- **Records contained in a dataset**
== Segment start ==
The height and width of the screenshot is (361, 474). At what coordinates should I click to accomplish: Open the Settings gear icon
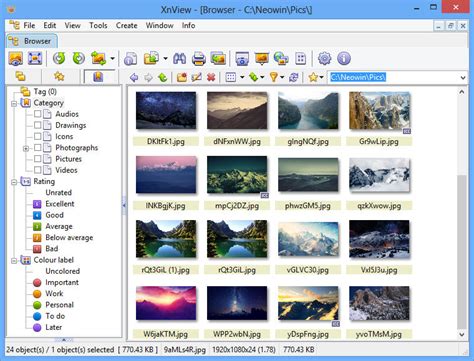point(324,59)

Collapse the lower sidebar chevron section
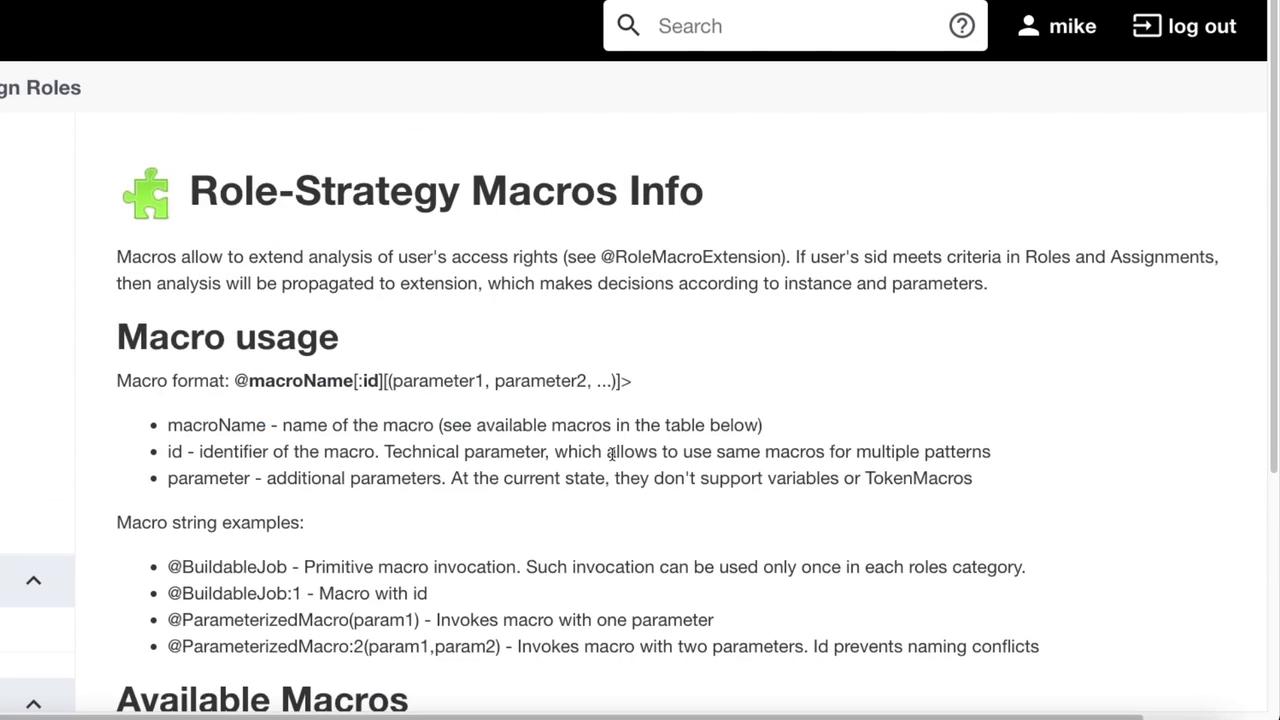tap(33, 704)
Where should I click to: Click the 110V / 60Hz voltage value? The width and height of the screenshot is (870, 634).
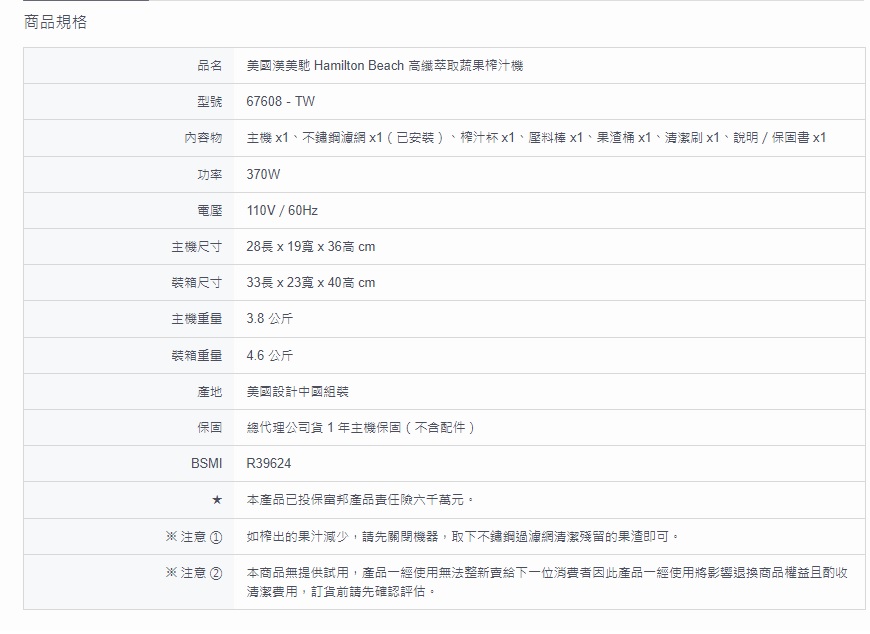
== Segment end ==
- **EXERCISE**
Drop the images; copy every entry above exactly.

- **TASK OUTPUT**
The height and width of the screenshot is (361, 474). At what coordinates should I click to accomplish: Open the Settings gear icon
point(324,59)

Collapse the lower sidebar chevron section
tap(33, 704)
Where should I click to: Click the 110V / 60Hz voltage value? The width and height of the screenshot is (870, 634).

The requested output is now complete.